Required work: A faithful copy of the whole listing is required, with nothing left out.

Data for processing:

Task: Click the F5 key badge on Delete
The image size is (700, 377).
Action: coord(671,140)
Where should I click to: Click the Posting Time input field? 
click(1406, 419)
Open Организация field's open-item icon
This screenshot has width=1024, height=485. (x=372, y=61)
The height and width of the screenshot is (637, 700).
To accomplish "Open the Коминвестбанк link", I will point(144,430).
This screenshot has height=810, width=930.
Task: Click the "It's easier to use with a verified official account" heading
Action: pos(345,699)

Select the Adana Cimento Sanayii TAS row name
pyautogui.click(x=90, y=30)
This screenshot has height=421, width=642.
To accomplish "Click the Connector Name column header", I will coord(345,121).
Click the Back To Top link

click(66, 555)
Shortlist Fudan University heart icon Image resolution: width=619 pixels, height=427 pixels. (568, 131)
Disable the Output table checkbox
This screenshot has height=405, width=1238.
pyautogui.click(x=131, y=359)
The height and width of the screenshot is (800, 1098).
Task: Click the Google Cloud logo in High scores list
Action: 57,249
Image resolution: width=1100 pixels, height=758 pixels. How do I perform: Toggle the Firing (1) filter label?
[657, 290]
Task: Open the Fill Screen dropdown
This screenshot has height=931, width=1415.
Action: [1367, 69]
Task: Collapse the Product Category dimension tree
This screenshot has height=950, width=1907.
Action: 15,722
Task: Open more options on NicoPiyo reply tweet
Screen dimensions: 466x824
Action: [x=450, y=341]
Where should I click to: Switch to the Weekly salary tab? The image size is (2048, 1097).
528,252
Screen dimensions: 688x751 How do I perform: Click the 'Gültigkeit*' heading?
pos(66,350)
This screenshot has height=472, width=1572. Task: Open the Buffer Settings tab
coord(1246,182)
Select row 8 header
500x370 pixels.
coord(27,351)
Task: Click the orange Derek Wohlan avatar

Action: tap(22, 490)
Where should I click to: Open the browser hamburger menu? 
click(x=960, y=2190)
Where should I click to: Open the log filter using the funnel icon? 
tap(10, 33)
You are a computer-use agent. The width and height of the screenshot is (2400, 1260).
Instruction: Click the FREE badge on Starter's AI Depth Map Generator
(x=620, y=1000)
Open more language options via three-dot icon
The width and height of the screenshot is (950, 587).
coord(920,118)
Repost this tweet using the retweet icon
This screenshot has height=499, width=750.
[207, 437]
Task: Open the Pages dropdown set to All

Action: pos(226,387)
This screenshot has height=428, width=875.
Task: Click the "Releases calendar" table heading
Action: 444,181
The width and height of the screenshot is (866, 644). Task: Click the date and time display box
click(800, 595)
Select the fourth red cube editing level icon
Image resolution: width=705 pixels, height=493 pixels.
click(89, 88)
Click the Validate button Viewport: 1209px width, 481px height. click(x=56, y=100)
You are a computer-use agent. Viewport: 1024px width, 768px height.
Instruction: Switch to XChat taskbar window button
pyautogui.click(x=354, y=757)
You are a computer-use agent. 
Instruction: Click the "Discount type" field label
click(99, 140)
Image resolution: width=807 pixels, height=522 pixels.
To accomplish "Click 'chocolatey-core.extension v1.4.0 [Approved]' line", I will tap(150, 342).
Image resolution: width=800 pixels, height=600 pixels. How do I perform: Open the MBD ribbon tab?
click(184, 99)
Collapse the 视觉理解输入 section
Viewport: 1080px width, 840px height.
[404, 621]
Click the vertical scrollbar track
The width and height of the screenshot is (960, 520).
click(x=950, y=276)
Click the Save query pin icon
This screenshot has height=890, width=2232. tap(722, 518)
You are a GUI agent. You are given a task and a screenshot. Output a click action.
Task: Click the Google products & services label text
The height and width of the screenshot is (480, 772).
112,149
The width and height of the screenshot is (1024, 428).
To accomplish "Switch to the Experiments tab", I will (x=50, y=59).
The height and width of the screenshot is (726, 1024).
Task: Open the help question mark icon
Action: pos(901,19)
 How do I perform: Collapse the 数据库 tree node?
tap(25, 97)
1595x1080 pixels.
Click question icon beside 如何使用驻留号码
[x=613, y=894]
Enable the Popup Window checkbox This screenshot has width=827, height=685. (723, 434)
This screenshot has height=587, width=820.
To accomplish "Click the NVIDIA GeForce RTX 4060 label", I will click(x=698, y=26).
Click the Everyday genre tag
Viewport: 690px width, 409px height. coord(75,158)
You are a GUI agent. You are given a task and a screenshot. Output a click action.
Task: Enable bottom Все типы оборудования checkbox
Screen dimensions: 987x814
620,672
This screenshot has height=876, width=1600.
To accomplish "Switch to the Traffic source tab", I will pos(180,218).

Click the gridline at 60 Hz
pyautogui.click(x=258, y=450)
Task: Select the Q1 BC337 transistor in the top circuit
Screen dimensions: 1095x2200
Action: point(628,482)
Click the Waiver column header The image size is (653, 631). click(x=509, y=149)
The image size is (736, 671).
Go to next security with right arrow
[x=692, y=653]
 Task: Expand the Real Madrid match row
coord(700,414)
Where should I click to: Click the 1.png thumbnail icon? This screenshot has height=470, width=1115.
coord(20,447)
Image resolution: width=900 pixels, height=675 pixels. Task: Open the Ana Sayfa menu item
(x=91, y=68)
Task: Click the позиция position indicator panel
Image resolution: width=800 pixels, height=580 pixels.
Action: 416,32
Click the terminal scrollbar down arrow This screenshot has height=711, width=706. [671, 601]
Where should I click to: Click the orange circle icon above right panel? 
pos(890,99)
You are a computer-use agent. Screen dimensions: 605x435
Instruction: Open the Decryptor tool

Response box:
Task: Click the F5 key badge on Delete
The image size is (700, 377).
Action: coord(671,140)
Where should I click to: Click the Posting Time input field? 
click(1406, 419)
Open Организация field's open-item icon
This screenshot has width=1024, height=485. (x=372, y=61)
The height and width of the screenshot is (637, 700).
To accomplish "Open the Коминвестбанк link", I will point(144,430).
This screenshot has height=810, width=930.
Task: Click the "It's easier to use with a verified official account" heading
Action: pos(345,699)

Select the Adana Cimento Sanayii TAS row name
pyautogui.click(x=90, y=30)
This screenshot has height=421, width=642.
To accomplish "Click the Connector Name column header", I will coord(345,121).
Click the Back To Top link

click(66, 555)
Shortlist Fudan University heart icon Image resolution: width=619 pixels, height=427 pixels. (568, 131)
Disable the Output table checkbox
This screenshot has height=405, width=1238.
pyautogui.click(x=131, y=359)
The height and width of the screenshot is (800, 1098).
Task: Click the Google Cloud logo in High scores list
Action: 57,249
Image resolution: width=1100 pixels, height=758 pixels. How do I perform: Toggle the Firing (1) filter label?
[657, 290]
Task: Open the Fill Screen dropdown
This screenshot has height=931, width=1415.
Action: [1367, 69]
Task: Collapse the Product Category dimension tree
This screenshot has height=950, width=1907.
Action: 15,722
Task: Open more options on NicoPiyo reply tweet
Screen dimensions: 466x824
Action: [x=450, y=341]
Where should I click to: Switch to the Weekly salary tab? The image size is (2048, 1097).
528,252
Screen dimensions: 688x751 How do I perform: Click the 'Gültigkeit*' heading?
pos(66,350)
This screenshot has height=472, width=1572. Task: Open the Buffer Settings tab
coord(1246,182)
Select row 8 header
500x370 pixels.
coord(27,351)
Task: Click the orange Derek Wohlan avatar

Action: tap(22, 490)
Where should I click to: Open the browser hamburger menu? 
click(x=960, y=2190)
Where should I click to: Open the log filter using the funnel icon? 
tap(10, 33)
You are a computer-use agent. The width and height of the screenshot is (2400, 1260).
Instruction: Click the FREE badge on Starter's AI Depth Map Generator
(x=620, y=1000)
Open more language options via three-dot icon
The width and height of the screenshot is (950, 587).
coord(920,118)
Repost this tweet using the retweet icon
This screenshot has height=499, width=750.
[207, 437]
Task: Open the Pages dropdown set to All

Action: pos(226,387)
This screenshot has height=428, width=875.
Task: Click the "Releases calendar" table heading
Action: 444,181
The width and height of the screenshot is (866, 644). Task: Click the date and time display box
click(800, 595)
Select the fourth red cube editing level icon
Image resolution: width=705 pixels, height=493 pixels.
click(89, 88)
Click the Validate button Viewport: 1209px width, 481px height. click(x=56, y=100)
You are a computer-use agent. Viewport: 1024px width, 768px height.
Instruction: Switch to XChat taskbar window button
pyautogui.click(x=354, y=757)
You are a computer-use agent. 
Instruction: Click the "Discount type" field label
click(99, 140)
Image resolution: width=807 pixels, height=522 pixels.
To accomplish "Click 'chocolatey-core.extension v1.4.0 [Approved]' line", I will tap(150, 342).
Image resolution: width=800 pixels, height=600 pixels. How do I perform: Open the MBD ribbon tab?
click(184, 99)
Collapse the 视觉理解输入 section
Viewport: 1080px width, 840px height.
[404, 621]
Click the vertical scrollbar track
The width and height of the screenshot is (960, 520).
click(x=950, y=276)
Click the Save query pin icon
This screenshot has height=890, width=2232. tap(722, 518)
You are a GUI agent. You are given a task and a screenshot. Output a click action.
Task: Click the Google products & services label text
The height and width of the screenshot is (480, 772).
112,149
The width and height of the screenshot is (1024, 428).
To accomplish "Switch to the Experiments tab", I will (x=50, y=59).
The height and width of the screenshot is (726, 1024).
Task: Open the help question mark icon
Action: pos(901,19)
 How do I perform: Collapse the 数据库 tree node?
tap(25, 97)
1595x1080 pixels.
Click question icon beside 如何使用驻留号码
[x=613, y=894]
Enable the Popup Window checkbox This screenshot has width=827, height=685. (723, 434)
This screenshot has height=587, width=820.
To accomplish "Click the NVIDIA GeForce RTX 4060 label", I will click(x=698, y=26).
Click the Everyday genre tag
Viewport: 690px width, 409px height. coord(75,158)
You are a GUI agent. You are given a task and a screenshot. Output a click action.
Task: Enable bottom Все типы оборудования checkbox
Screen dimensions: 987x814
620,672
This screenshot has height=876, width=1600.
To accomplish "Switch to the Traffic source tab", I will pos(180,218).

Click the gridline at 60 Hz
pyautogui.click(x=258, y=450)
Task: Select the Q1 BC337 transistor in the top circuit
Screen dimensions: 1095x2200
Action: point(628,482)
Click the Waiver column header The image size is (653, 631). click(x=509, y=149)
The image size is (736, 671).
Go to next security with right arrow
[x=692, y=653]
 Task: Expand the Real Madrid match row
coord(700,414)
Where should I click to: Click the 1.png thumbnail icon? This screenshot has height=470, width=1115.
coord(20,447)
Image resolution: width=900 pixels, height=675 pixels. Task: Open the Ana Sayfa menu item
(x=91, y=68)
Task: Click the позиция position indicator panel
Image resolution: width=800 pixels, height=580 pixels.
Action: 416,32
Click the terminal scrollbar down arrow This screenshot has height=711, width=706. [671, 601]
Where should I click to: Click the orange circle icon above right panel? 
pos(890,99)
You are a computer-use agent. Screen dimensions: 605x435
Instruction: Open the Decryptor tool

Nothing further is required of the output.